The interactions which appeared most significant in the results of the logistic regression analysis occur between a SNP - rs2318785 - in the NME2 gene and multiple SNPs in the NME7 gene. Both NME2 and NME7 are part of the NDK family, coding for nucleoside diphosphate kinase enzymes involved in the synthesis of non-ATP nucleoside triphosphates. Although it is not readily apparent as to why purine and pyrimidine metabolism would be involved in the predisposition towards virologic failure, it is possible that this could represent novel biological knowledge in this field. Currently known reasons for virologic failure include lack of adherence to drug regimen, presence of drug resistance mutations in the HIV strain, and drug interactions which might limit efficacy. In the absence of environmental heterogeneity, little is known about the etiology of virologic failure. Small sample size precludes our ability to draw conclusions about the role of nucleoside triphosphate metabolism on risk for virologic failure. Other SNP interaction models which were among the most significant results involve a SNP in the TAP1 gene - rs735883 - and multiple SNPs in the ABCC9 gene. TAP1 encodes a transporter responsible for the shuttling of antigen into the endoplasmic reticulum for association with MHC class I while ABCC9 is part of the MRP subfamily of ABC transporters associated with multi-drug resistance and codes for a protein thought to be a subunit of a pancreatic potassium channel responsible for drug-binding modulation of the channel. It could be that down-regulation of TAP1 through mutation prevents proper immune response to the virus even after it has been affected by NNRTI action and this allows it to rebound during treatment. The results of the current study require validation with larger sample size before any firm conclusion can be drawn. The current results are meant to demonstrate the pipeline for analysis and the general approach rather than attempting to draw general statements regarding true biological associations with HIV therapy.
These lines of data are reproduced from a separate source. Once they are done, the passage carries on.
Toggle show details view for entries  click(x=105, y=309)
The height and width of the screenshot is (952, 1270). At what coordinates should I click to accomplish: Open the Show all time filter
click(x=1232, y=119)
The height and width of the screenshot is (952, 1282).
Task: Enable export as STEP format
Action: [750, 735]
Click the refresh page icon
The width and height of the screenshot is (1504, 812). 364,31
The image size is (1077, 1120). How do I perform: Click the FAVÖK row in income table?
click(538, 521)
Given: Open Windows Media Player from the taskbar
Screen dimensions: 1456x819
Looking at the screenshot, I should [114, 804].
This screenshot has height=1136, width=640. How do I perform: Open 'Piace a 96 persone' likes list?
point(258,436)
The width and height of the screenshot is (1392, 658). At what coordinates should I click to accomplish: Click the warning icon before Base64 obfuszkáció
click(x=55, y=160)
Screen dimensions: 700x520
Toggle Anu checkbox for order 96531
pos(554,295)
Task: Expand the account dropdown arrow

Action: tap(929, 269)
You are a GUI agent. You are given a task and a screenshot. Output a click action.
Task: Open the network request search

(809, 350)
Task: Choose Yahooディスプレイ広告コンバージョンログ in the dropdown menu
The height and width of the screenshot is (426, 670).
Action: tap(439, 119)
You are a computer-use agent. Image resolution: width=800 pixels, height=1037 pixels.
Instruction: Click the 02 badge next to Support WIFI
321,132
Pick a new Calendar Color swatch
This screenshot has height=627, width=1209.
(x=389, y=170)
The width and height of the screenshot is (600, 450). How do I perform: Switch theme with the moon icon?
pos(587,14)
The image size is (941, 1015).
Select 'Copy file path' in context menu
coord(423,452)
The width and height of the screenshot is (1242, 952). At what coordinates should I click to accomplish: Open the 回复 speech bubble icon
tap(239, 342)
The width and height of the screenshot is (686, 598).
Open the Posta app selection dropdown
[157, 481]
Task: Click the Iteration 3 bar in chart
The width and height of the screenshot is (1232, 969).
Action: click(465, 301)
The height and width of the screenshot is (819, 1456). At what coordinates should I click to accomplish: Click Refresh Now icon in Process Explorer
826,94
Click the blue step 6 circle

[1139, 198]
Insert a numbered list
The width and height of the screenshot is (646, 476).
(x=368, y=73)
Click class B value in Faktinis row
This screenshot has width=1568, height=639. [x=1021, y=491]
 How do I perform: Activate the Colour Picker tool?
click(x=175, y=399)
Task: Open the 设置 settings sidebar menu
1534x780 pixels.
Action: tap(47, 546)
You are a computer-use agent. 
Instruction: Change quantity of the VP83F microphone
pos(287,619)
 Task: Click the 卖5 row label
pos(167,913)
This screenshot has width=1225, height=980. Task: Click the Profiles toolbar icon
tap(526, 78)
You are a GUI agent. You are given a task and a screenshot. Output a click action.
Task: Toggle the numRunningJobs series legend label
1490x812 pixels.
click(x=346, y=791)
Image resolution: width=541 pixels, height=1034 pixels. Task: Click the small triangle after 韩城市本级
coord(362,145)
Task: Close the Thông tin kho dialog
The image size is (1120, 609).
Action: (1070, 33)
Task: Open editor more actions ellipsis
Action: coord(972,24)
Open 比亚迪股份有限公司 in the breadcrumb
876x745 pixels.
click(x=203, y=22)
Despite the lack of statistical power to elucidate a significant genetic interaction, this study shows the promise of the use of Biofilter for focusing the search for gene-gene interactions during large-scale genetic association studies. The number of polymorphisms typed in association studies is nearing our limits to perform exhaustive explorations of two-way interactions during analysis. Reducing the set of interesting models to evaluate presents itself as a capable alternative. Utilizing Biofilter to provide the set of interesting models and PLATO to perform analysis has at least three advantages over traditional exhaustive gene-gene interaction analysis. First, it partially alleviates issues of multiple comparisons. Second, interpretation of results is significantly eased due to models construction. Third, the use of regression framework allows for the adjustment of the analysis taking into account important covariates. Although the use of Biofilter might not be as promising an option in cases where very little biological knowledge exists on the phenotype being analyzed, in the case of pharmacogenomics, where extensive drug metabolism networks have been elucidated, utilizing this knowledge to direct the analysis is a superior alternative, particularly when epistasis is concerned. As the search for the genetic architecture underlying complex traits such as drug pharmacokinetics continues, utilities such as the Biofilter can play an important role. Drug response is a nuanced trait and, as such, is likely to have genetic components which are monogenic as well as those that are multi-locus. Now that whole-genome sequencing technology is almost ready for wide-spread implementation, rare genetic variation is likely also to become an important component to consider for pharmacogenomic traits. Due to the nature of rare variants, the same pathway knowledge which is exploited by Biofilter to search for epistasis should be useful to group these rare variants to look for patterns predicting drug response. In summary, Biofilter is a tool which is likely to prove invaluable for the analysis of large-scale genetic association data for complex disease, especially in pharmacogenomic data where the biological knowledge is extensive.